■ DO THIS ■
Swap "computer-use agent" for "desktop assistant" throughout the entries below, changing nothing else, and write them out again without the pictures.

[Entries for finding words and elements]

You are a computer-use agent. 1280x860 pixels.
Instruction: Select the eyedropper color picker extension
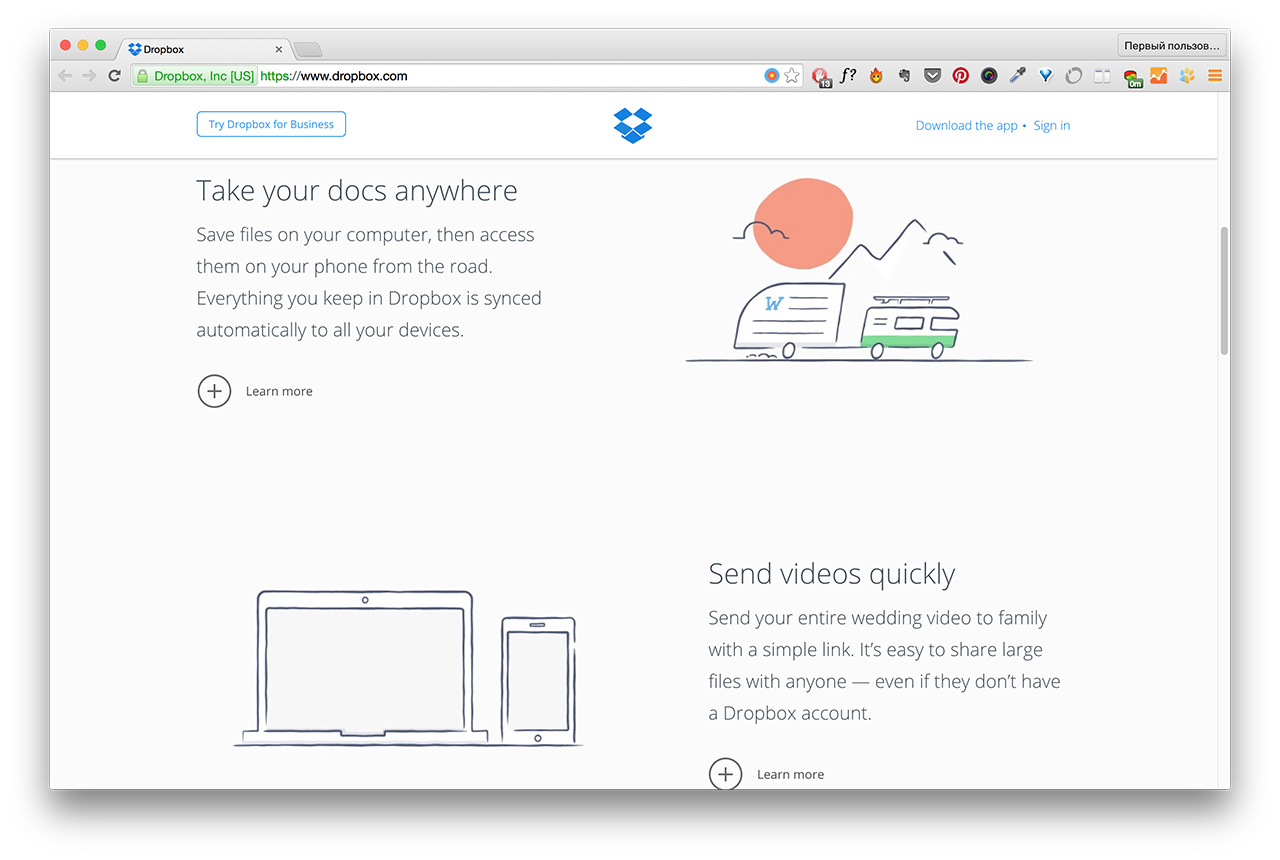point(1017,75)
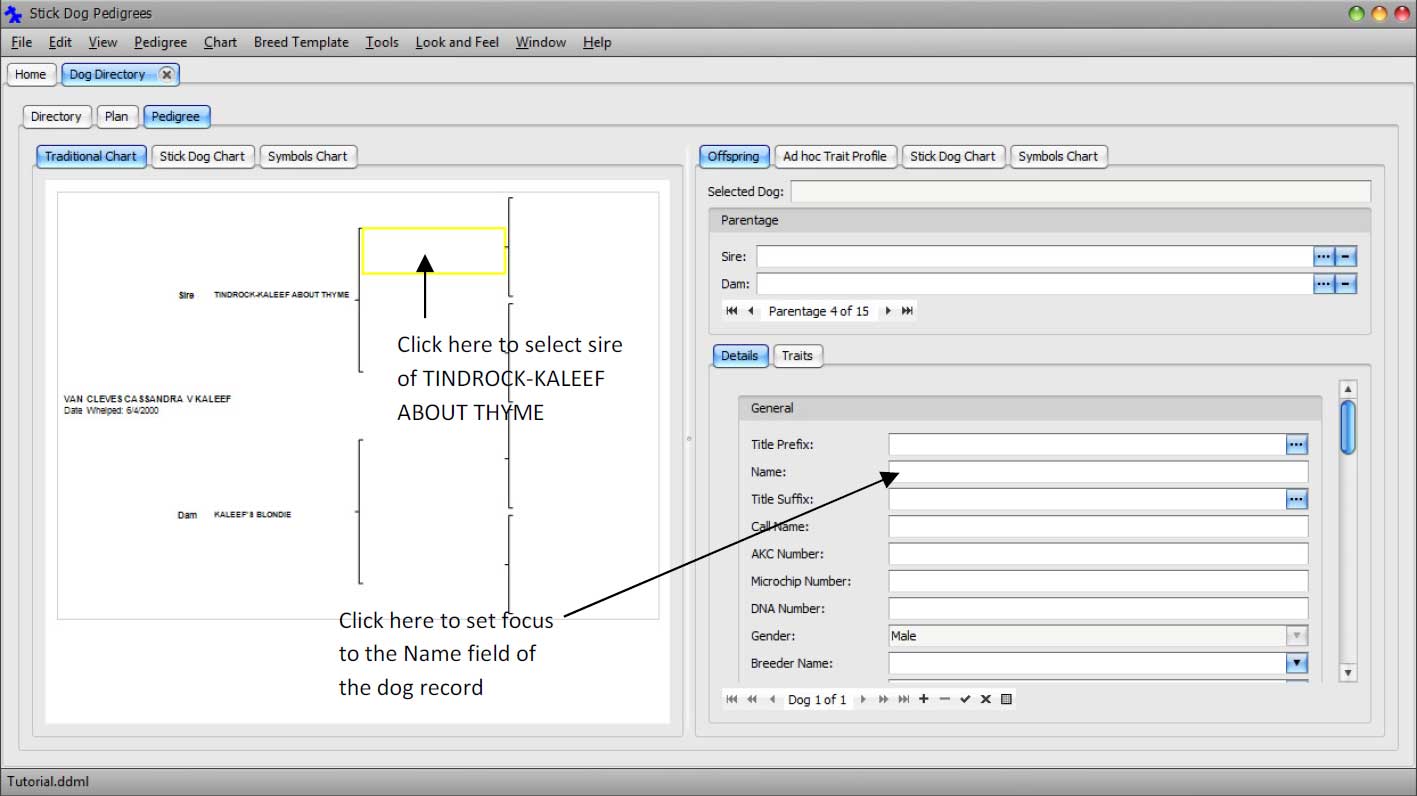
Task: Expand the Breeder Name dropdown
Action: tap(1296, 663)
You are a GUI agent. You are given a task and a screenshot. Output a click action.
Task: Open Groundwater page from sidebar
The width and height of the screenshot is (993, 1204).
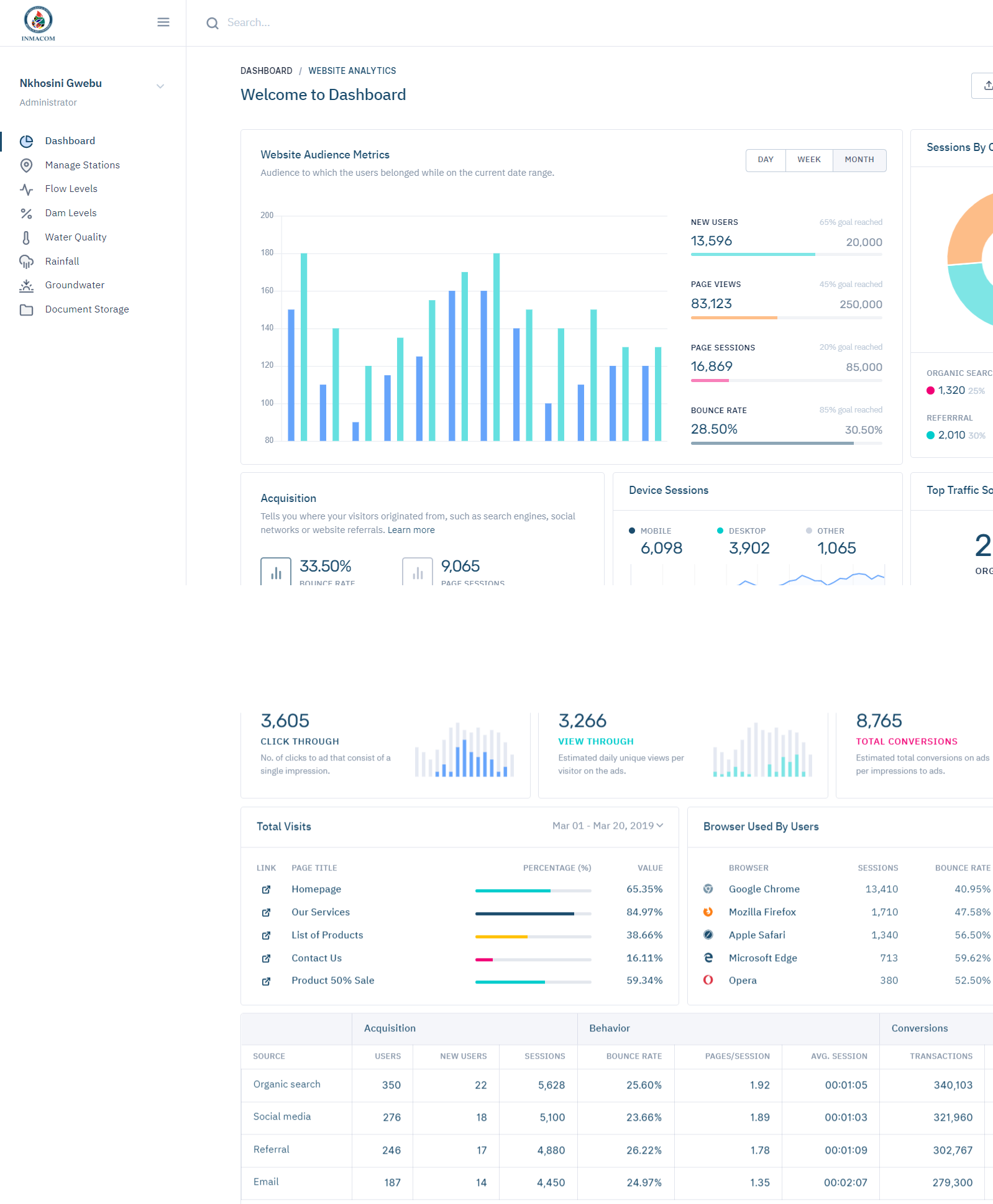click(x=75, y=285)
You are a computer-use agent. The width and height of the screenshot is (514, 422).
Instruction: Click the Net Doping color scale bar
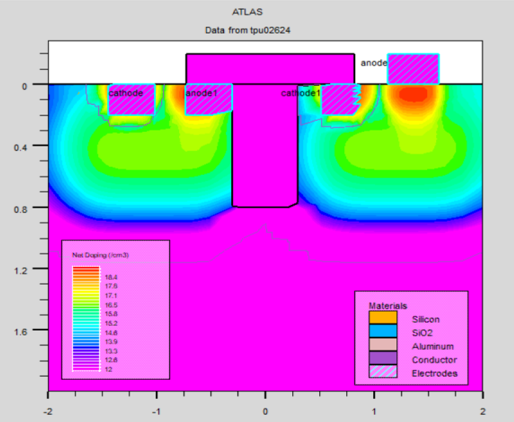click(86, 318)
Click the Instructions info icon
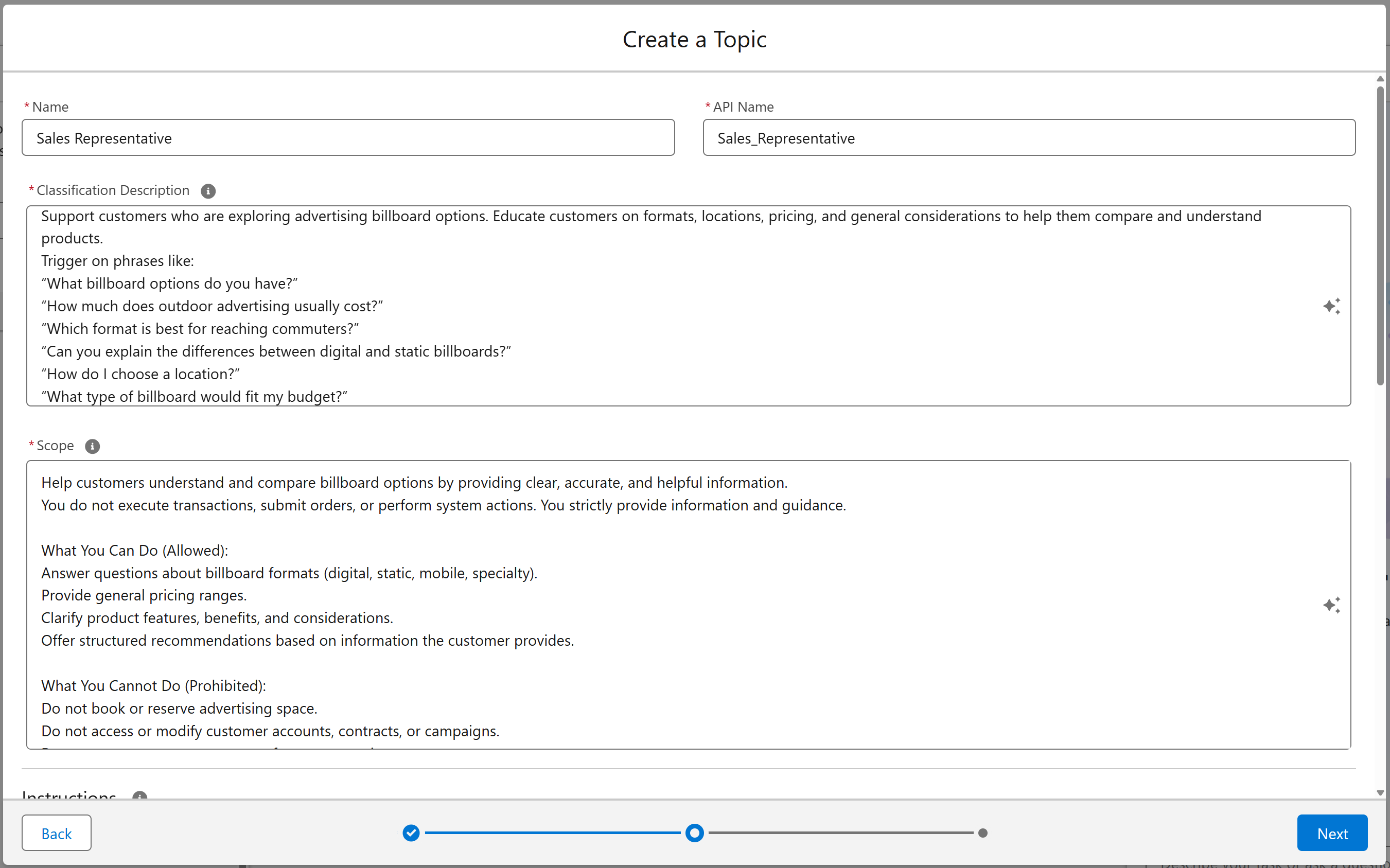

■ WORKED ANSWER ■
You are a desktop assistant. 1280x860 pixels.
Instruction: Select the eyedropper color picker extension
point(1017,75)
Task: Expand the Breeder Name dropdown
Action: tap(1296, 663)
You are a GUI agent. You are given a task and a screenshot. Output a click action.
Task: Open Groundwater page from sidebar
The width and height of the screenshot is (993, 1204).
click(x=75, y=285)
You are a desktop assistant. The width and height of the screenshot is (514, 422).
Instruction: Click the Net Doping color scale bar
click(86, 318)
Click the Instructions info icon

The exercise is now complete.